2.2.  Schon das Rekursgericht hat zutreffend erkannt, dass es sich im hier zu beurteilenden Fall um eine einer Grunddienstbarkeit gleich zu haltende Prädialreallast handelt. Die Reallast ist gegenüber dem jeweiligen Eigentümer des an die Grüninsel angrenzenden Grundstücks zur Sicherstellung dafür eingeräumt, dass die Antragstellerin als Verwalterin des öffentlichen Wegegutes die auf dem belasteten Gst 25/30 errichtete Grüninsel weiterhin als solche im bestehenden Umfang erhält. Die Berechtigung ist daher mit dem Eigentum an dem reallastberechtigten Grundstück verknüpft und sie dient primär den Zwecken dieses Grundstücks. Die Bestimmungen des § 847 Satz 2 ABGB und des § 3 Abs 2 LiegTeilG sind hier daher anzuwenden.

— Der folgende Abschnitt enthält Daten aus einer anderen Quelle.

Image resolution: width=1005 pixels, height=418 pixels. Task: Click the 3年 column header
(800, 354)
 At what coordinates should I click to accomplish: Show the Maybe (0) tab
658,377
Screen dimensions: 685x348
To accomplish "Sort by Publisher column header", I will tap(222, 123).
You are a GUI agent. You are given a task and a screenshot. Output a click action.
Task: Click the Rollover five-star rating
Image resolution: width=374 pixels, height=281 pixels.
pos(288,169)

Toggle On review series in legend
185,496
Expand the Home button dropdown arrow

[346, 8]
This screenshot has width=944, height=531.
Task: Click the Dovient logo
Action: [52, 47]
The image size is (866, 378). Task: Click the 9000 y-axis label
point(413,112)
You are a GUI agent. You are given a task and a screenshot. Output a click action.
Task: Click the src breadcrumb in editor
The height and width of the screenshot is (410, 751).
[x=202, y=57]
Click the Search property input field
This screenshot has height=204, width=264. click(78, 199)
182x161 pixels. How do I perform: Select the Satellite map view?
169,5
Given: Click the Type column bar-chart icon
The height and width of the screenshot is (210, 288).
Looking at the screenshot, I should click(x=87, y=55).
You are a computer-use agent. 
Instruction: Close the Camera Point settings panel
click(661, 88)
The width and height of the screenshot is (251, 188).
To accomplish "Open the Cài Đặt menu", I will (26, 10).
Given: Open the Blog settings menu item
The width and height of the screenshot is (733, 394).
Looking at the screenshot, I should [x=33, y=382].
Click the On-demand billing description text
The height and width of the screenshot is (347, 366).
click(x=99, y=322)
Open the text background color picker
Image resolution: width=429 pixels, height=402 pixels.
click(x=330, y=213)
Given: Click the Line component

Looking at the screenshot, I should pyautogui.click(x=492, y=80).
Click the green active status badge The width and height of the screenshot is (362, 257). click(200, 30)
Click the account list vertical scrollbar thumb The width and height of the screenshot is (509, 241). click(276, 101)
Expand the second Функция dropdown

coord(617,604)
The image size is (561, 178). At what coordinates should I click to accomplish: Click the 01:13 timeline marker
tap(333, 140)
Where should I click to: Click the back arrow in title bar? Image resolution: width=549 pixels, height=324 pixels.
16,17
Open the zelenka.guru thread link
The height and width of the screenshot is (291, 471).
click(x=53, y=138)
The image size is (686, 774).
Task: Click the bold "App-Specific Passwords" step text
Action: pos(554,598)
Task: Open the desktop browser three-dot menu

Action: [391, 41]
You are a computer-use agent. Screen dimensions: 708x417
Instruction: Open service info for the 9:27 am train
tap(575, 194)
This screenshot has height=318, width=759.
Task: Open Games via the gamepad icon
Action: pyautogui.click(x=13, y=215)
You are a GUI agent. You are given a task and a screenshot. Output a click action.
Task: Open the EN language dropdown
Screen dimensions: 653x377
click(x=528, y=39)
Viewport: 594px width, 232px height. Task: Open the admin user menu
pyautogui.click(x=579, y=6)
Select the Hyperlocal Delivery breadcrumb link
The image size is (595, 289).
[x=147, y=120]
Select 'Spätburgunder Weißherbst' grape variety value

2.3.  Für die analoge Anwendung dieser Bestimmungen spricht im hier zu beurteilenden Fall abgesehen von der konkreten Ausgestaltung der Prädialreallast auch der Umstand, dass die Änderung der Grundstücksgrenzen innerhalb desselben Grundbuchskörpers erfolgen soll. Die der analogen Ausdehnung des Anwendungsbereichs von § 847 Satz 2 ABGB und § 3 Abs 2 LiegTeilG auch auf Personalreallasten entgegenstehende Gefahr des teilweisen Verlusts des Haftungsfonds in der Zwangsversteigerung und im Konkurs (vgl 5 Ob 80/17a) besteht nicht, wenn sich der den Haftungsfonds bildende Grundbuchskörper in Art und Umfang gar nicht verändert.

3. Das vom Rekursgericht bejahteEintragungshindernis der fehlenden Freilassungserklärung der Reallastberechtigten liegt nicht vor; andere sind nicht zu erkennen. In Abänderung seiner Entscheidung war daher der Beschluss des Erstgerichts wiederherzustellen.